Yeah, I have to be careful to keep my distance regarding OW. When I let it, the anger and hatred overcome me and I want to break. I've only met her once (H invited his 'coworker' to OUR house to see OUR 2 week old S. I was an exhausted mess, but looking back, it was very flirty. That's what makes it the worse-when she has the nerve to come to MY house, to meet ME and S, and then still go behind MY back with MY H. Despicable on both their parts!), but I felt like I know her from all the "research" I've done. But I know that's true, I can control my anger for the most part, but when I start digging into it (facebook, etc), it just eats me alive, and I've become the one to suffer. It's just not going to work that way!

So excellent news. H texts me last night that he is not going to pick up S on Friday afterall. Halleluiah!

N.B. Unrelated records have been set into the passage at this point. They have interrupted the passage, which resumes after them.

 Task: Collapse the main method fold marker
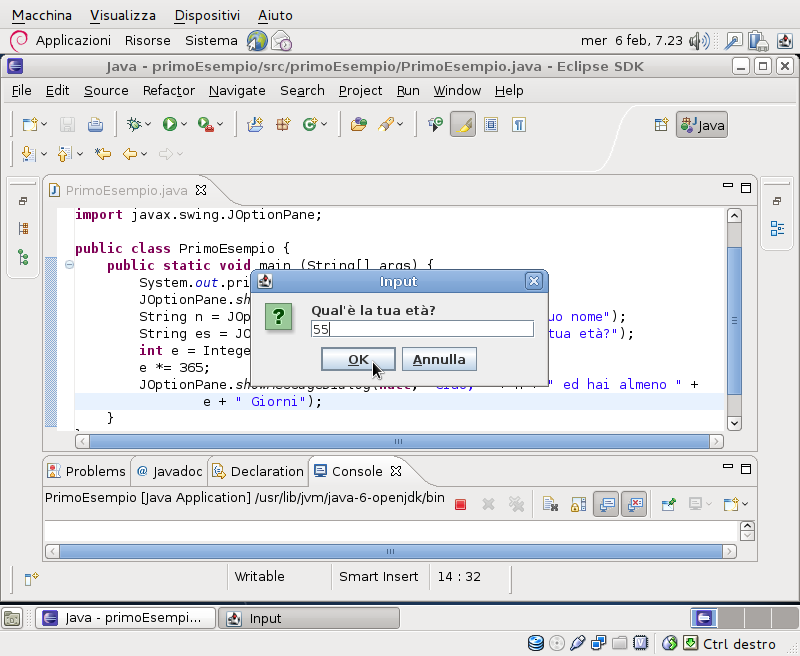point(69,264)
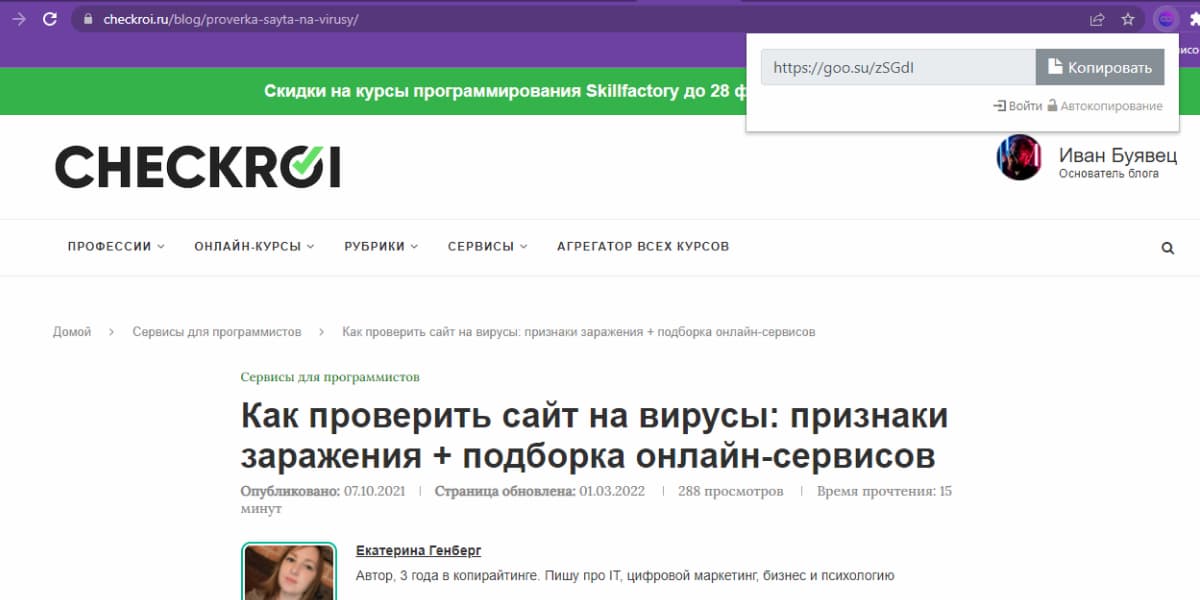Select the shortened URL input field

point(897,66)
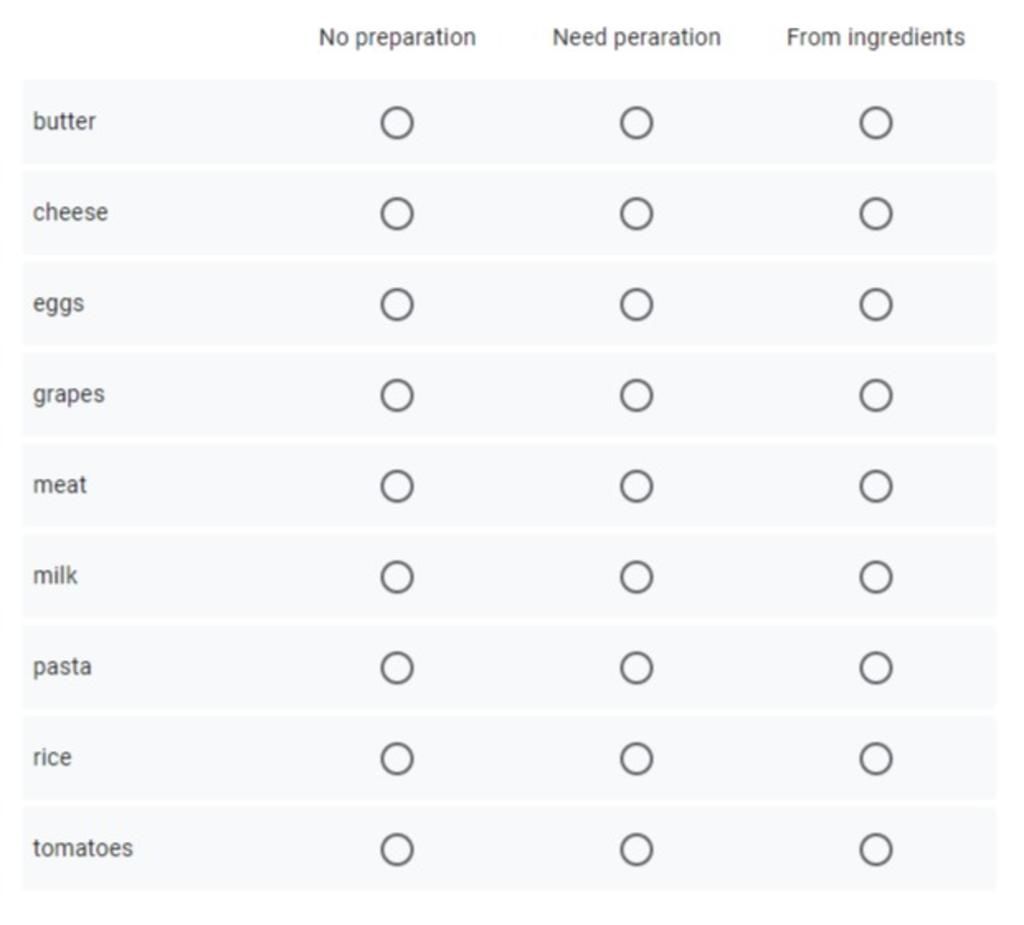The width and height of the screenshot is (1024, 925).
Task: Choose From ingredients for meat
Action: (x=876, y=486)
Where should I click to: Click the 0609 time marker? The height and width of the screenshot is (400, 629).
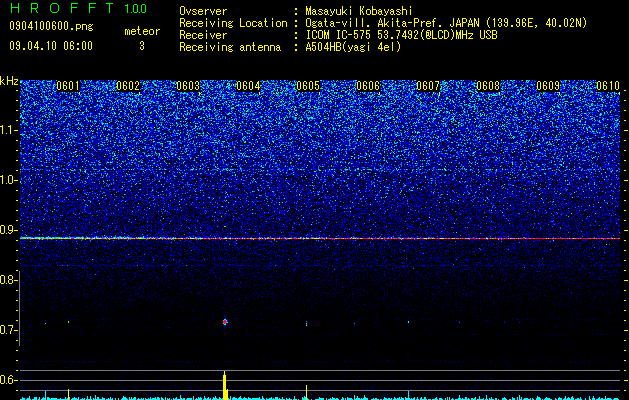pyautogui.click(x=548, y=86)
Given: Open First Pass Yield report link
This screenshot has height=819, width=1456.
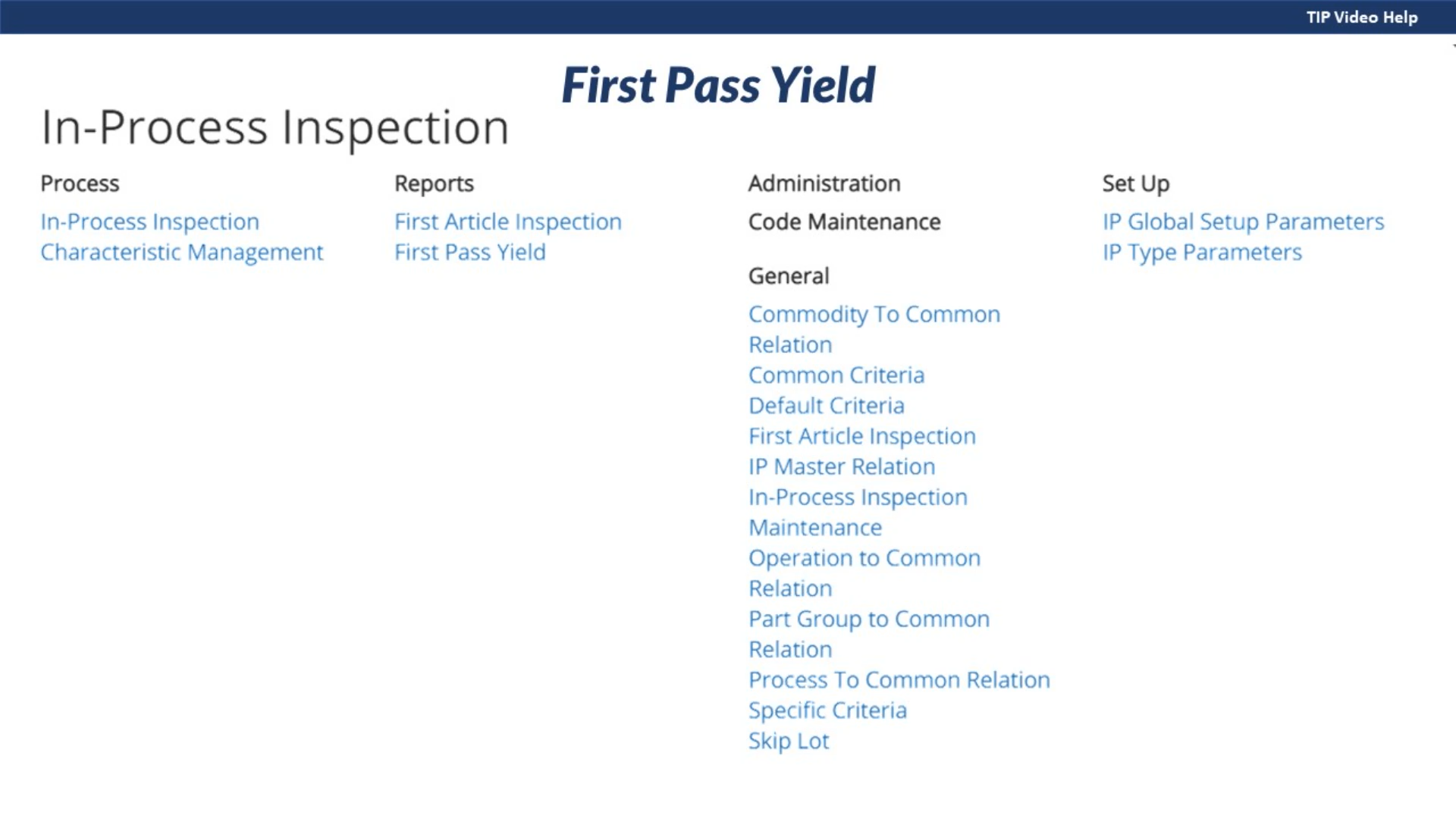Looking at the screenshot, I should pos(469,252).
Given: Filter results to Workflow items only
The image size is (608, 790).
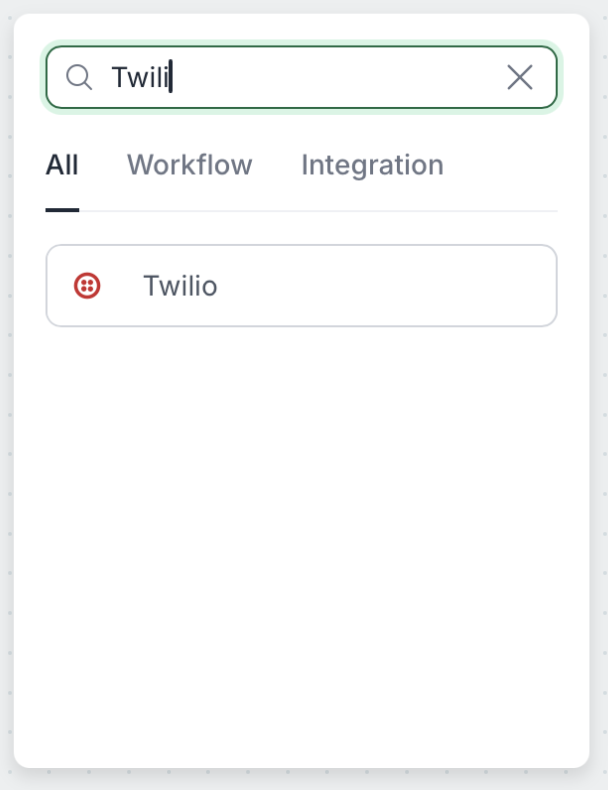Looking at the screenshot, I should point(189,165).
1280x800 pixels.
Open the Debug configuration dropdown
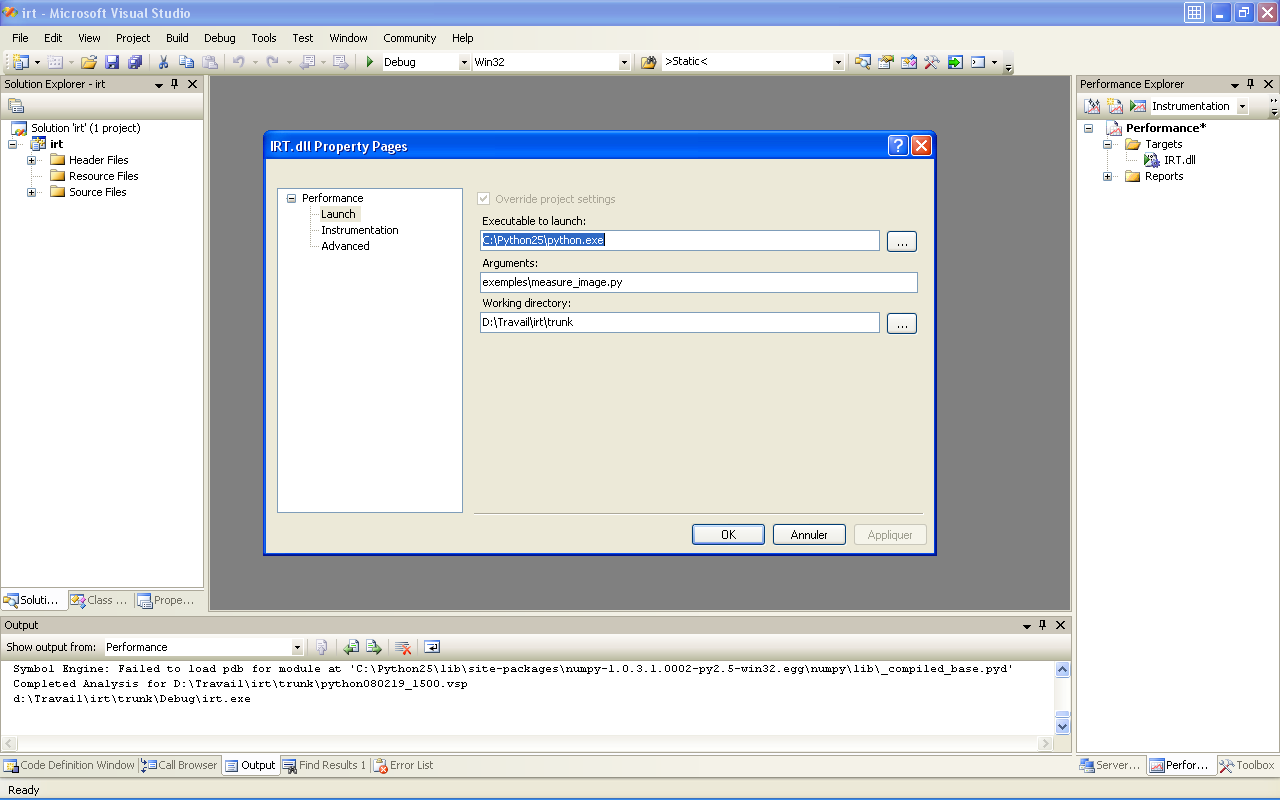click(x=464, y=62)
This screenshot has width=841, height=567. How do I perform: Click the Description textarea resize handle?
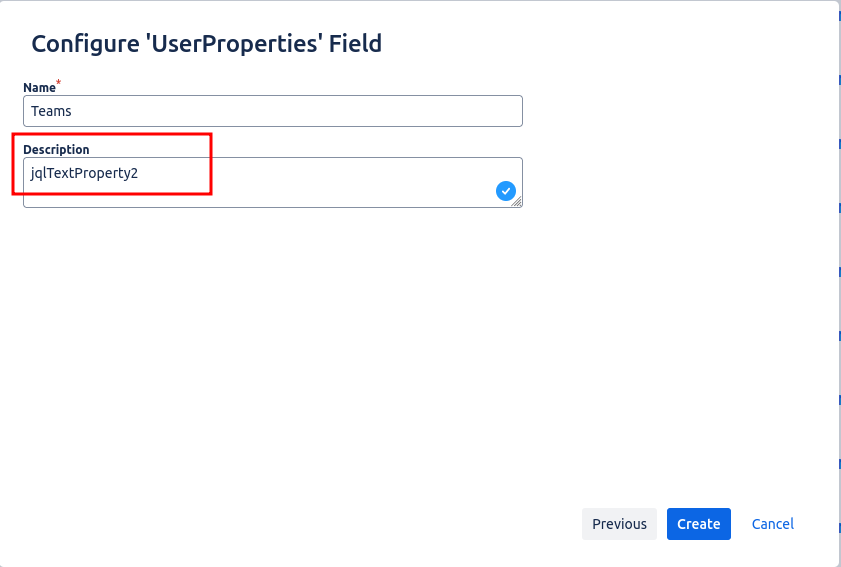pos(517,202)
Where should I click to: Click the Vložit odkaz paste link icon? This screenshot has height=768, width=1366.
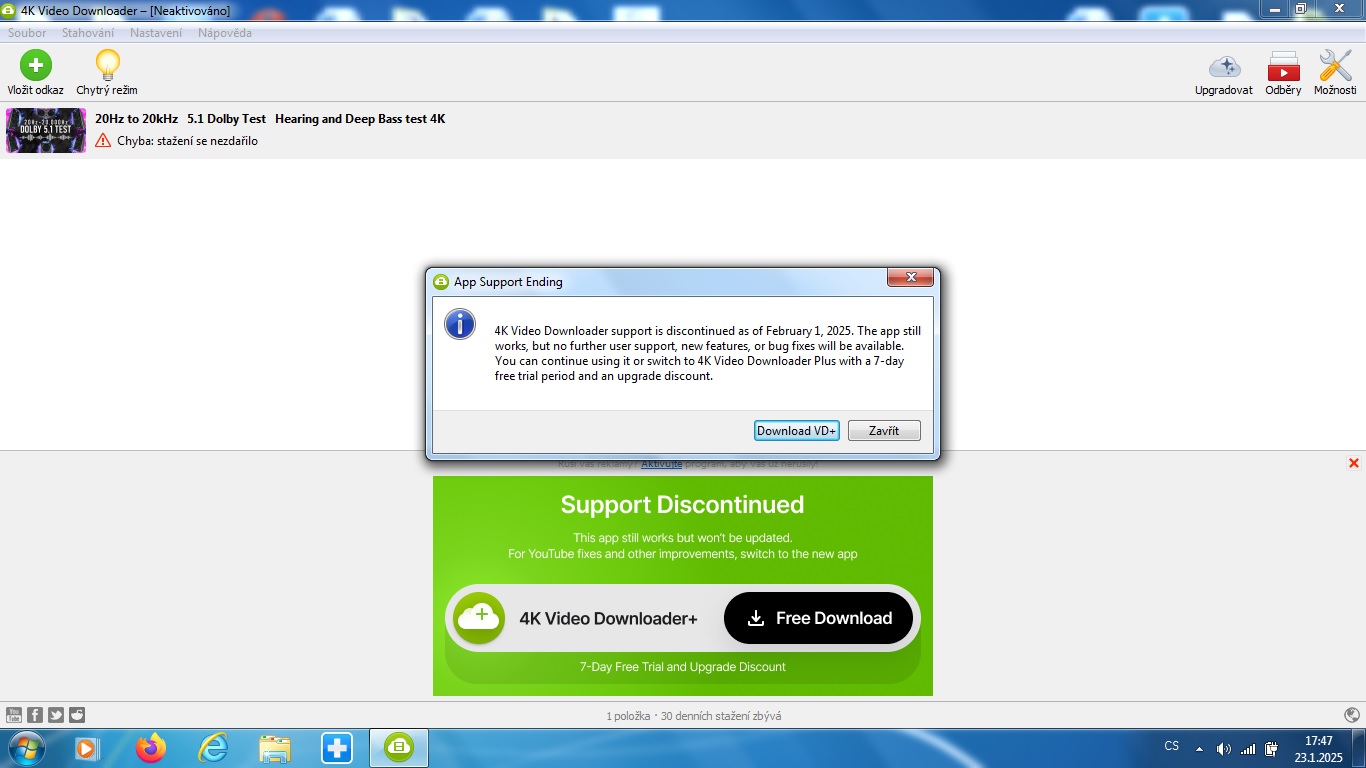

Not sure exactly why he changed his mind, but I am so thankful for that! =) Like I said, I know the party was actually on Saturday, so I'm not sure what this friday thing was all about - if they were planning a little outing, if he was just testing my reation, or maybe just said it to get back to me. I don't know, but I guess it really doesn't matter. All that matters is that it's not happening!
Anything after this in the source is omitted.